Jim Geraghty, a writer for National Review and National Review Online, wrote in his review of the book that "Freddoso hones in on [sic] one aspect of the Obama message, the idea that Obama is a reformer, and obliterates it in the manner of a professional demolitions crew." Geraghty also compared the book to Jerome Corsi's The Obama Nation. "If Obama falls short of his presidential aspiration, his supporters will be quick to attribute it to 'false smears' in Corsi’s book," Geraghty predicted. "But any Obama defeat is more likely to be a result of the hard truths in Freddoso’s." Geraghty notes that David Freddoso thanks him in the book's acknowledgments section.

===Alleged inaccuracies===

According to an Associated Press report, Freddoso's book "sometimes includes inaccurate or incomplete information" to back the argument that Obama's record should be opposed by conservatives and moderates. The report states that "Freddoso accuses Obama of voting to raise taxes on anyone with taxable income of more than $32,500." The nonpartisan watchdog group Factcheck.org (itself funded primarily by the Annenberg Foundation), notes that provision was part of a nonbinding budget resolution that had no actual impact on tax levels, and that Obama's tax proposals do not include any such increase." According to Factcheck.org: "...Obama's March 2008 vote for a non-binding budget resolution that would have set general revenue and spending targets for congressional tax-writing and appropriations committees. The resolution does not contain a specific provision to raise tax rates, but rather assumes that most of the 2001 and 2003 tax cuts expire as scheduled in 2011. It also bears no relation to Obama's proposed economic plan" and also "In particular, the (budget) resolution would allow the 25 percent tax bracket to return to its pre-2001 level of 28 percent. That bracket kicks in at $32,550 for an individual or $65,100 for a married couple."

==Writing, publishing and publicizing the book==

Freddoso took a leave from his job with National Review Online to write the book. The author had been a writer for Human Events and a political reporter for Robert Novak's Evans-Novak Political Report.

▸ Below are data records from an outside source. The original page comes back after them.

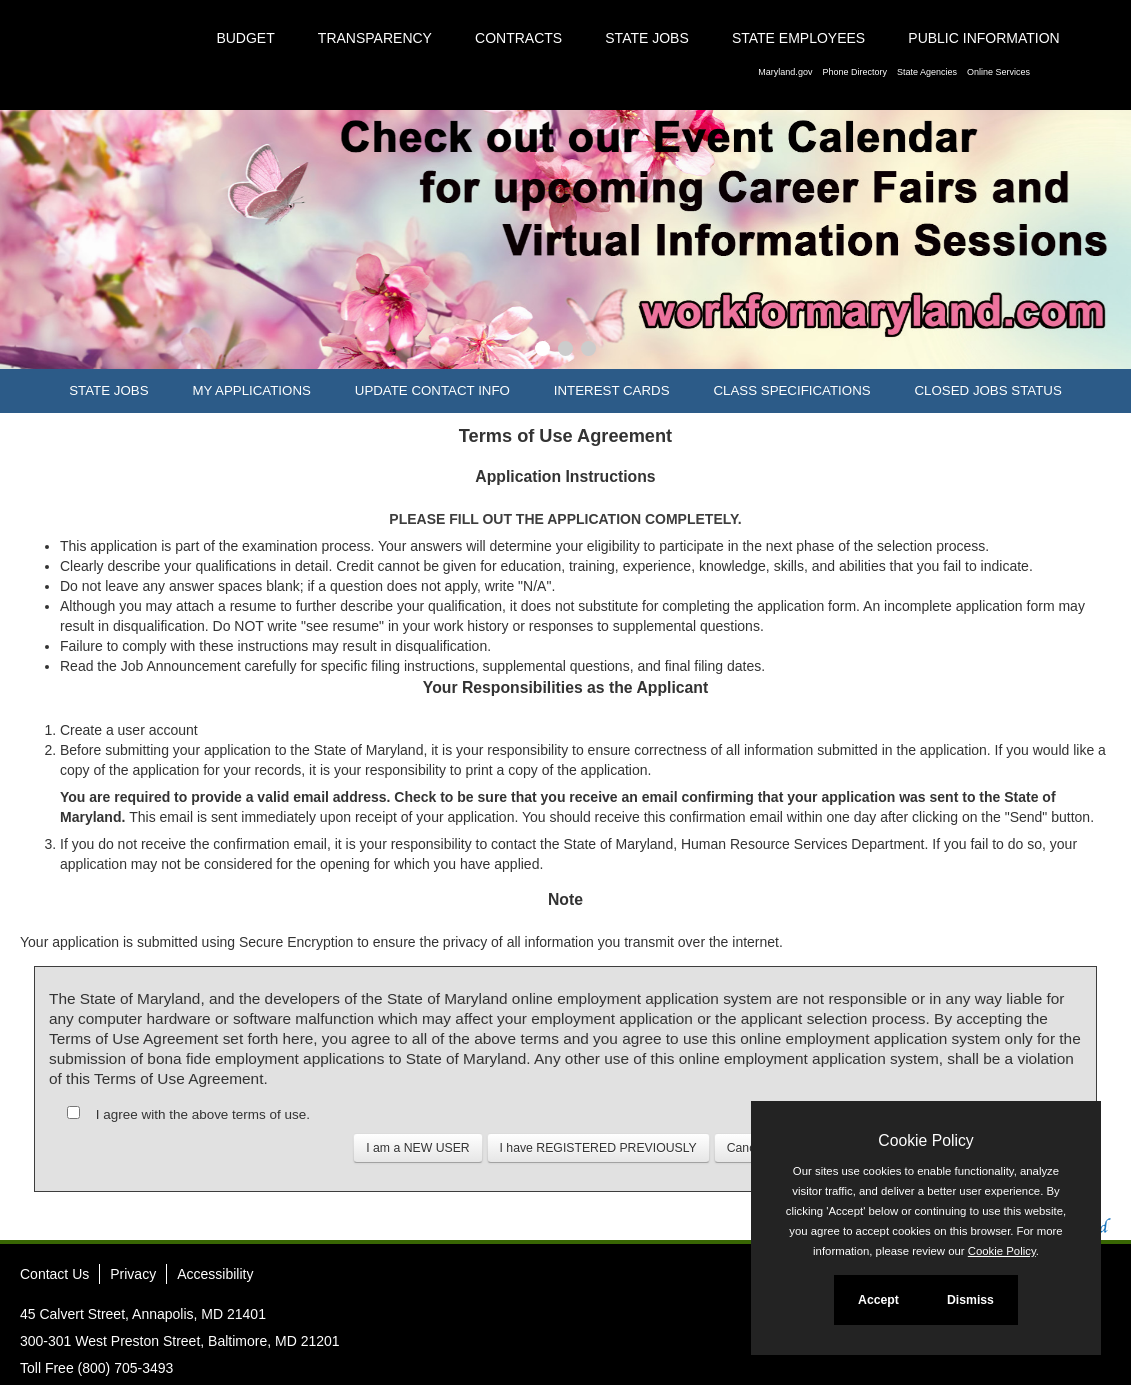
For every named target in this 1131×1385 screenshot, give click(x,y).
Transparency (375, 38)
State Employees (798, 38)
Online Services (998, 72)
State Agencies (927, 72)
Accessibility (215, 1274)
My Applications (251, 390)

The first press run of the book totaled nearly 300,000 copies, and it appeared on the August 24, 2008 New York Times Bestseller List for hardcover nonfiction at No. 5 (the list reflected sales for the week ending August 9, 2008; the Times stated that some book stores reported receiving bulk orders). Publicity for the book is handled by the conservative public relations firm Creative Response Concepts, headed by former Republican political official Greg Mueller. Creative Response Concepts also organized publicity for Unfit for Command by John O'Neill and Jerome Corsi, and for the 527 group Swift Boat Veterans for Truth during the 2004 United States presidential election.